Regarding the Electoral College

| October 30, 2018

Back in 2016, when the election results were announced and the faces of many thousands of millennials crashed so heavily that the resulting thud registered on some seismic meters as small local quakes, there was an overheated argument going on in the media about why the electoral college should/should not be eliminated.

It has to do with representation.

James Madison, the primary architect of the Constitution, and the other representatives believed that the electors would be able to insure that only a qualified person becomes President. They believed that with an Electoral College, no one would be able to manipulate the citizenry. It would act as a check on an electorate that might be duped.

Madison and the others  did not trust the population to make the right choice. The delegates to the Constitutional Convention believed that the Electoral College had the advantage of being a group that met only once and thus could not be manipulated over time by foreign governments or others. In view of how things have gone in the past two years, these people – Madison, Franklin, Adams, Jefferson, et al., had enormous foresight.

The electoral college is part of the compromises made at the Constitutional Convention to satisfy the small states. Under the system of the Electoral College, each state had the same number of electoral votes as they have Representatives (not Senators) in Congress, therefore, no state could have less than 3. The result of this system is that in the 2016 election, the state of Wyoming casts about 210,000 votes, and thus each elector represented 70,000 votes, while in California approximately 9,700,000 votes were cast for 54 votes, representing 179,000 votes per elector.

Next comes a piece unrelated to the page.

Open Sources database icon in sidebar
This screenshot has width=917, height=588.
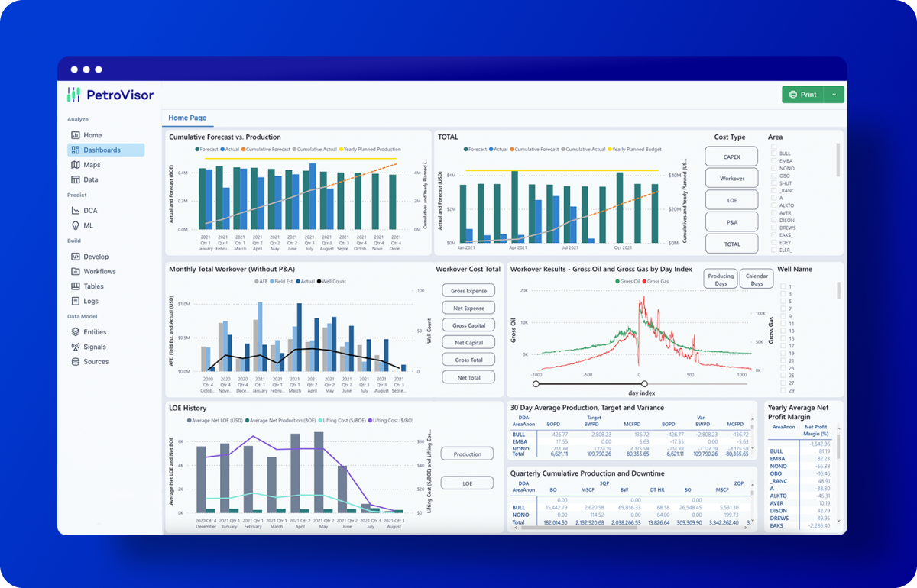[76, 362]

Does this create an unfair advantage to voters in the small states whose votes actually count more than those of people living in medium and large states? Yes, and they were very aware of it from the beginning.

The Founding Fathers, the creators of our Constitution, did not want direct election to the Presidency. They were deeply concerned that a tyrant could manipulate public opinion and come to power through the popular vote. And how often have we seen that in the 19th and 20th centuries? Yes, and there’s a long list I could show you. They saw it happen in France in 1789. We saw it happen in Russia 100 years ago, and in Germany barely 87 years in the past. And we’ve come close, as well, a couple of times.

Since the electoral college votes are given in their entirety to the majority winner of the state ballot count in elections, the result is that one state with 10 electoral votes may tip the balance toward a specific candidate. We saw this in November 2016, in which the weeping and wailing in the outer darkness of losing a contest showed up on TV screens everywhere.

The electoral vote is always determined by a simple majority count of 2 votes. A candidate may win the popular vote but lose the electoral vote, as happened more than once in presidential elections and happened again in our most recent presidential race. The winner-take-all method used in electoral voting was decided by the states themselves. This trend took place over the course of the 19th century as America grew in size, volume and frontiers. The total number of electoral votes is, in keeping with the growth of this country, 538, of which 270 form the 2-vote simple majority that determines who is elected President of these United States.

Now the Democrats are casting their eyes on changing our equal representation in the Senate because – well, it cuts into their power structure. https://reason.com/blog/2018/10/08/alexandria-ocasio-cortez-we-should-elimi

That attention-grabbing person from NYC, Ocasio-Cortez, says the electoral college is ‘a shadow of slavery’s power’, and should be eliminated. Well, no, it is not.  That statement very clearly shows her ignorance and her complete lack of understanding of the history of our Constitution and our government, never mind our country.

Her companions on this journey of destruction say the same thing about the Senate – equal representation in one House of Congress is somehow undemocratic. Well, you bet your bippy it is. The framers of the Constitution knew that all along. They were forced into that corner 1787 for a good reason.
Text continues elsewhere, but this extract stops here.